The facts of the case are as follows:

  • The relator Cherry Graziosi worked between January 2010 and October 2013 as a “Service Associate” in the emergency department of Washington Hospital Center one of nine hospitals and twenty other health facilities in Maryland and Washington, D.C. owned and operated by MedStar Health, a Maryland corporation.
  • Part of Graziosi’s job was making and receiving daily communications from the staff of the emergency department of the Hospital to staff of R1RCM (Accretive).
  • R1RCM is company that, among other things, reviews documentation for patients whose medical conditions only qualified them under federal insurance programs to be admitted for observation, and not for admission as a hospital inpatient. Reimbursement for observation is paid as an outpatient service through Medicare Part B funds, rather than the more financially advantageous inpatient compensation under Medicare Part A.
  • According to the Complaint R1RCM had a contract with MedStar to review admissions that were previously determined by its hospital staff to fail to meet the medical necessity requirement for inpatient admission (24 hour then two midnight rule).
  • Relator alleges that she worked on what she characterized as the “ Accretive admissions certification scheme” to submit allegedly false claims for health care costs reimbursement by federal Medicare, Medicaid, and Tricare for inpatient admissions for patients who failed to meet the medical necessity requirement for such admissions.

MedStar’s motions under the “public disclosure bar,” relate to a jurisdictional defect for pre-2010 claims and statutory defense post-2010 with the enactment of 31 USC Sec. 3730 (e) 4.

Public Disclosure – A Three-Step Inquiry

For purposes of the public disclosure bar, a public disclosure occurs “when the critical element exposing a transaction as fraudulent are placed in the public domain.” The fraud itself need not be public, as long as “facts establishing the essential elements of fraud – and, consequently, providing a basis for the inference that ‘fraud has been committed’ – are in the government’s possession or public domain.”

Public disclosure is a three-step inquiry:

  1. Have the relator’s allegations been publicly disclosed?
  2. Is the relator’s action substantially similar to the publicly disclosed allegations?
  3. Even if the public disclosure bar applies, was the relator the original source for the public disclosure? If so, then the relator is not disqualified.
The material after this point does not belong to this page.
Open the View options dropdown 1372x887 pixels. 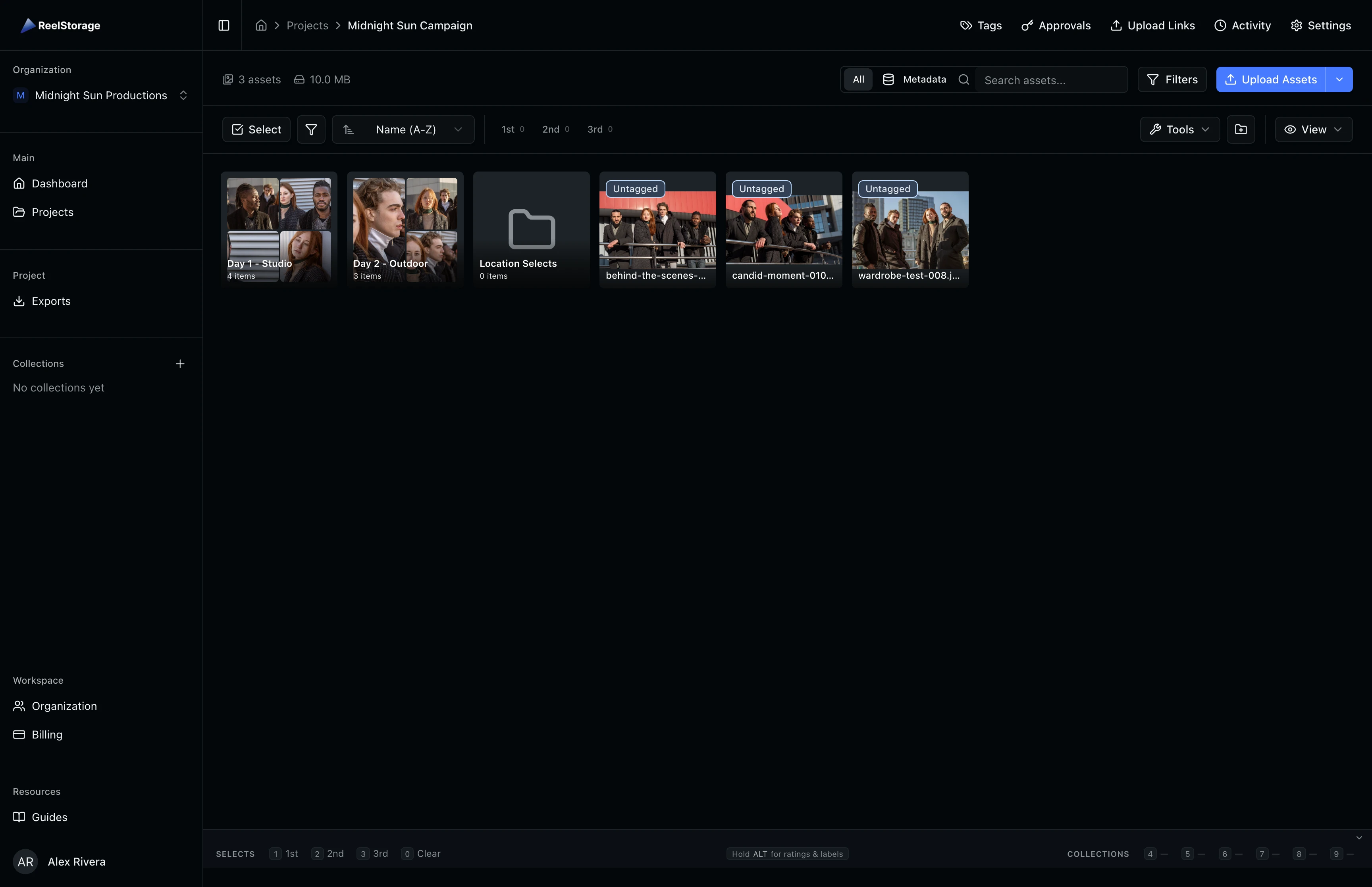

In this case, while there were public disclosures concerning the Hospital’s alleged misclassification inpatients through a set of audits performed by a Recovery Audit Contractor (RAC), and an audit by the OIG finding that a number of inpatient admissions were inappropriate for failing to meet the medical necessity standard, there were no allegations or inferences of fraud.

The court also found that the allegations and facts were not substantially similar applying a four-prong test;

  1. Did the time periods for the allegations or transactions overlap?
  2. Did the relator have first-hand knowledge of the allegations?
  3. Were the allegations similar or involve different schemes such that independent investigation and analysis is required?, and
  4. Does the relator present genuinely new and material information? Or is it just more detail or additional instances?
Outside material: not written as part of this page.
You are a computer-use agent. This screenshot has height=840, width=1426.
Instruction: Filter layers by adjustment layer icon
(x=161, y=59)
The court found no time overlap. The court also noted that the public disclosures focused on a high level of generalities. Moreover, the complaint (third-amended compliant) alleged new and material information, not just extra details. Finally, there was no question about the relator possessing first-hand knowledge. The court concluded that the relator’s allegations were not substantially similar, so the court did not need to inquire about whether the relator was the original source.
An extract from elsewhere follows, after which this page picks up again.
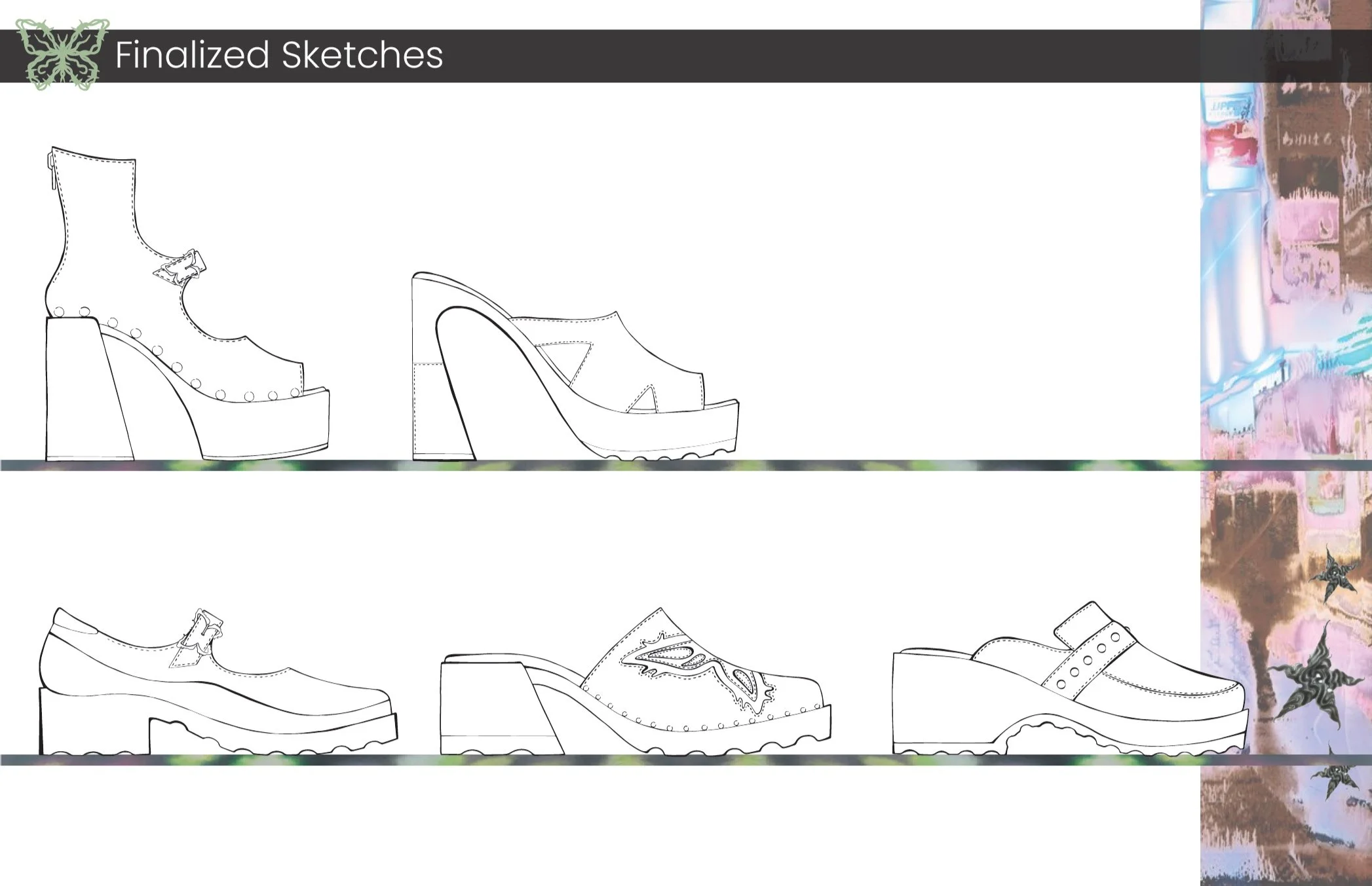
Task: Click the lower iridescent shelf stripe
Action: click(x=590, y=760)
In conclusion, the court in Graziosi applied narrow limits to the scope of the public disclosure bar so to preserve the relator’s qui tam proceedings under the False Claims Act.

Stay tuned for further developments in a case involving Intermountain Healthcare, Inc. that may go before the U.S. Supreme Court testing how far the courts will go to preserve the relator’s ability to pursue qui tam actions under the False Claims Act, where the relator’s allegations are supported by scant details in the complaint.